La surpêche des plus grandes espèces dans les habitats côtiers et pélagiques (en haute mer) et des espèces menacées d’extinction pourrait ainsi conduire à une perte de 5 à 22% des fonctions écologiques des habitats marins.

Bien que le déclin des chondrichtyens ait été initié par la surpêche, d'autres menaces impactent les populations et empêchent la reconstitution des stocks : la dégradation des habitats côtiers, le changement climatique, les pollutions.

Des nations face aux risques, mais aussi sources de solution


Les analyses des chercheurs ont également montré que le risque d’extinction des requins et des raies est plus faible dans les pays où les pouvoirs publics s’investissent davantage pour limiter la surpêche, grâce à une meilleure régulation de la pression de pêche et une élimination des subventions qui encouragent la surpêche.

Pour résumer, ce risque d'extinction est influencé par trois types de variable : l’état de l’écosystème, la pression de pêche et la capacité de gestion des gouvernances.
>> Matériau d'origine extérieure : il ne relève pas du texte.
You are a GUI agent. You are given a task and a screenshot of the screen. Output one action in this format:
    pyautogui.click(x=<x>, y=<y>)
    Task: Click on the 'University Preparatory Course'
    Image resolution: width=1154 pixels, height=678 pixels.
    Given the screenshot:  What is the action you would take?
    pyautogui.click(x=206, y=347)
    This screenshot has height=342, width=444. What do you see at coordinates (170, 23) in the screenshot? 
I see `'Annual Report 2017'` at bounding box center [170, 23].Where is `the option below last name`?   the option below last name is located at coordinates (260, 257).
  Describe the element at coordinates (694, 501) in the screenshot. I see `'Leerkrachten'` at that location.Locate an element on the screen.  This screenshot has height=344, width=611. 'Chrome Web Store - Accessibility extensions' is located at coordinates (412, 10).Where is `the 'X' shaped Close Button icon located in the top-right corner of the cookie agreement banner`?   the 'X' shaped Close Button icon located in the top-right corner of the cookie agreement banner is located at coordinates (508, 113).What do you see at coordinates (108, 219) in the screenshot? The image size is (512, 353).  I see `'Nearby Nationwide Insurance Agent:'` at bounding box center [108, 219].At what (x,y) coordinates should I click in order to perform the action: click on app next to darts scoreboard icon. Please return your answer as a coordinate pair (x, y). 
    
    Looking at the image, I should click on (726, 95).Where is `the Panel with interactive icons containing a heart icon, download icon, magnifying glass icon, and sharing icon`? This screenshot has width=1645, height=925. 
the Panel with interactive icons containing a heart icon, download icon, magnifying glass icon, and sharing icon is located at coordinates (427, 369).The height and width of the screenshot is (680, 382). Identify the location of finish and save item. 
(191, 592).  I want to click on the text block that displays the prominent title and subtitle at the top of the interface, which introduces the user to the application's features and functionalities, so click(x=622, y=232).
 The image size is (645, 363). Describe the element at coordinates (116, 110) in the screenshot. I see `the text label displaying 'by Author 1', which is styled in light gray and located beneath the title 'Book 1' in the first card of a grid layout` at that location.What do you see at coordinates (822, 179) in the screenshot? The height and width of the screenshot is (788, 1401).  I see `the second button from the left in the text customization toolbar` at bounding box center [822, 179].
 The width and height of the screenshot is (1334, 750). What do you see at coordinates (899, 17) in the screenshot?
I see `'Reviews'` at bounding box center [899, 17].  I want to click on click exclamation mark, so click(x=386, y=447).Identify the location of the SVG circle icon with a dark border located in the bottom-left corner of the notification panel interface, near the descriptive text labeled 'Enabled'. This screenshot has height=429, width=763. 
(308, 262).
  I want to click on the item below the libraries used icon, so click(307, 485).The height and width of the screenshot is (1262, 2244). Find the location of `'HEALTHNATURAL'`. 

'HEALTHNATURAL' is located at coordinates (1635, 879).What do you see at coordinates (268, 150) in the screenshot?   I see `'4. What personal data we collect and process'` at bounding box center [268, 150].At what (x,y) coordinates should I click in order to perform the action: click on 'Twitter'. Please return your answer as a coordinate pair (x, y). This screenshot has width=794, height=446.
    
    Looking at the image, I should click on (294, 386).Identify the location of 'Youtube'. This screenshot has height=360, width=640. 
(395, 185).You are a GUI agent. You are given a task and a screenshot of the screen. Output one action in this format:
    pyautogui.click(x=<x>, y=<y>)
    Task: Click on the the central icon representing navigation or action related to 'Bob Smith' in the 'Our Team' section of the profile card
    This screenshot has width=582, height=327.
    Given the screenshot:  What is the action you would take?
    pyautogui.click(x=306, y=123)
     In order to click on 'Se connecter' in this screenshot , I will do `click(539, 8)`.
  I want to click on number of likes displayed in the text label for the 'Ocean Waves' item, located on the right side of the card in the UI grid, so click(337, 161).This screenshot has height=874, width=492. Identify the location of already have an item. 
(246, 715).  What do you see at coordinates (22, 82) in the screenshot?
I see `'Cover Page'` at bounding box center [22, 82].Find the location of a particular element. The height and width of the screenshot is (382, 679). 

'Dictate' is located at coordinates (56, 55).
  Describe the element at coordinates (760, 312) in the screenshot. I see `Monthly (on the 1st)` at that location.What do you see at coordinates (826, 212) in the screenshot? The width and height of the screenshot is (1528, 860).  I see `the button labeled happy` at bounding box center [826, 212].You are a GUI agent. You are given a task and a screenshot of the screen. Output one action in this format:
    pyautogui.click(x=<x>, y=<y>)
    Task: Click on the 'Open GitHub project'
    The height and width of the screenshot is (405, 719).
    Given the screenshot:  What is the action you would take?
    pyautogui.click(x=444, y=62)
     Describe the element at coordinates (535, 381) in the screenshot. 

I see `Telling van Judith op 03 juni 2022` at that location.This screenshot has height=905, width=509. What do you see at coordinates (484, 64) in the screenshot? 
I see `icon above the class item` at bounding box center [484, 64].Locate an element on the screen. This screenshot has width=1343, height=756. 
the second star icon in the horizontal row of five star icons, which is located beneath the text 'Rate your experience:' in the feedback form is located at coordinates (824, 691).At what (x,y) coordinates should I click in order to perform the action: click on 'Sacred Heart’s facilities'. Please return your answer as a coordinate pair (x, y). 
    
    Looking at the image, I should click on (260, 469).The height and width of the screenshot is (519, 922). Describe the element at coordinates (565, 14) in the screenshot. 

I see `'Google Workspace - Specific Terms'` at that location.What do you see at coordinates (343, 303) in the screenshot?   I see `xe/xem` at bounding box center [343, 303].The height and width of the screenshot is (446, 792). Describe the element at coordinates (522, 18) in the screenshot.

Malgré ces tendances alarmantes, l’étude permet de soulever des points positifs, notamment la meilleure compréhension des populations de raies et de requins. L’équipe souligne que l’analyse met en lumière des solutions pour réduire le risque d’extinction, en diminuant la pression de pêche à des niveaux durables, en renforçant la gouvernance des pêcheries et en éliminant les subventions néfastes.

Projet Global Shark Trends (GSTP)

L'étude a été réalisée dans le cadre du projet Global Shark Trends (GSTP), une collaboration entre le Groupe de spécialistes des requins de la Commission pour la sauvegarde des espèces de l'UICN (SSC), l'Université Simon Fraser, l'Université James Cook et l'Aquarium de Géorgie, créée avec le soutien du Shark Conservation Fund pour évaluer le risque d'extinction des poissons chondrichtyens (requins, raies et chimères). L’analyse est basée sur la première réévaluation globale de la Liste Rouge de l'UICN publiée en 2021. L'équipe a impliqué 322 experts au cours de 17 groupes de travail dans le monde entier pour compléter ces 8 ans de réévaluation globale.